▸ TEXT SEGMENT
☆ ☆ ☆ ☆ ☆
This blog is produced in collaboration with Parker and Lawrence, leaders in AI, risk, and compliance research,. Combining our respective research and client engagements, we explain the crucial role of AI governance in 2025, including the principles that underpin effective governance and the business case for developing your own world-class framework.

 

Defining AI Governance

AI governance is the set of policies, processes, and controls that guide the responsible development, deployment, use, and oversight of artificial intelligence systems. It ensures AI is ethical, safe, transparent, and aligned with organisational and social values, helping enterprises manage risk, build trust, and unlock value with confidence.

 

AI governance intersects technology, strategy, risk, compliance, and operations. It connects leadership intent with day-to-day AI practices, embedding accountability, oversight, and ethical considerations across the entire AI lifecycle. From data governance to model validation, deployment monitoring to post-launch audits, AI governance ensures that AI systems remain robust, explainable, and aligned with evolving business goals.

 

The Hourglass Model 

There are many ways to implement and visualise AI Governance. The hourglass model is one such approach.

 
Flowchart illustrating AI system layers: Environmental, Organizational, and AI System. Includes inputs like laws, strategies, and operations.

The Hourglass Model of AI Governance provides a layered framework to operationalise ethical and regulatory requirements for AI systems within organisations. It consists of three interconnected levels: the environmental layer, which includes external forces such as laws, ethical guidelines, and stakeholder pressure; the organisational layer, where strategic and value alignment decisions are made to translate those external demands into internal practices; and the AI system layer, where governance is implemented through concrete controls in data, models, risk management, and accountability mechanisms. 

 

The model visualises governance as a dynamic, bidirectional flow, from regulatory intent to system implementation, and from technical feedback to strategic refinement, helping organisations embed responsible AI practices across the full lifecycle of their systems while aligning with frameworks like the EU AI Act and ISO/IEC 42001.

 

Why is AI Governance Dominating the Enterprise Agenda?

AI governance is not just a matter of ethics or compliance; it’s rapidly becoming a core business requirement in 2025. As enterprises scale AI, the risks grow with it. A McKinsey study underscores this reality: even as of March 2024, 83% of generative AI adopters reported negative consequences, detailed in the chart below.

Bar chart shows negative AI incidents for enterprises. Inaccuracy leads at 23%, followed by explainability at 16%. 39% chose none of the above.

 

Question was asked only of respondents whose organisations have adopted generative AI in at least 1 function, n = 876. The 17 percent of respondents who said “don’t know/not applicable” are not shown. Source: McKinsey Global Survey on AI, March 2024.

For many organisations, AI governance is a gateway to growth. World-class governance practices signal credibility to customers, partners, and regulators. They show that AI systems are functional and safe, fair, and auditable. This is especially important in high-impact use cases like HR, healthcare, or financial services, where risk tolerance is low and trust is everything.
☆ ☆ ☆ ☆ ☆
▸ INSTRUCTIONS TO FOLLOW
Quote the AI governance passage verbatim, beginning at the words "There are many" and stopping after "strategies, and operations.". The listing is separate material and has no connection to the AI governance passage.

▸ INFORMATION PROVIDED
☆ ☆ ☆ ☆ ☆
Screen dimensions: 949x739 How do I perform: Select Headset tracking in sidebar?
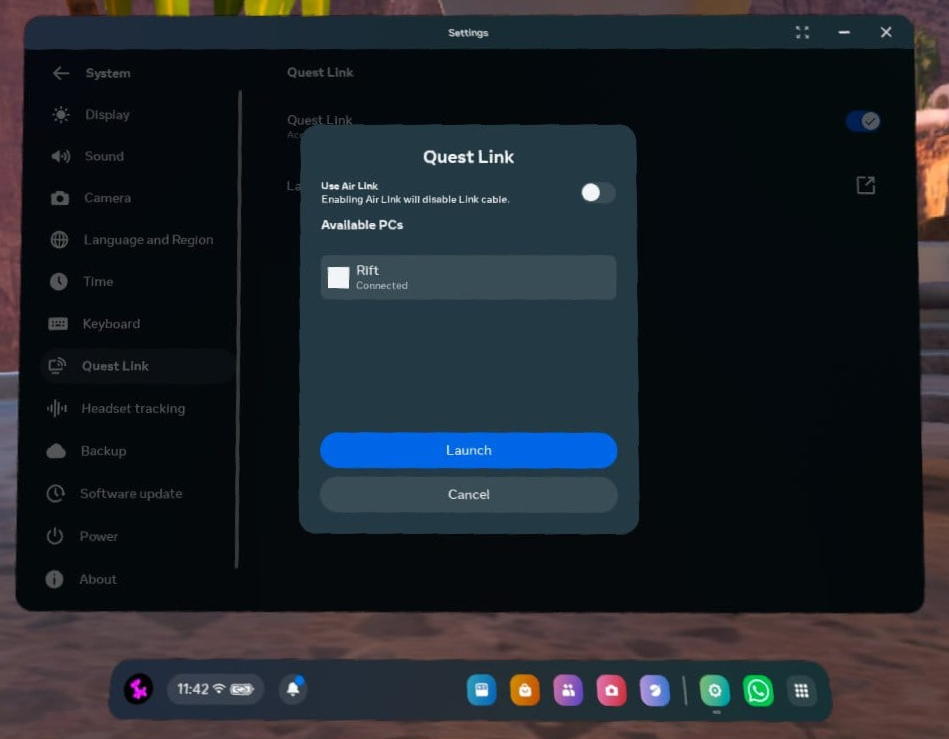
☆ ☆ ☆ ☆ ☆
▸ CORRECT RESULT
There are many ways to implement and visualise AI Governance. The hourglass model is one such approach.

 
Flowchart illustrating AI system layers: Environmental, Organizational, and AI System. Includes inputs like laws, strategies, and operations.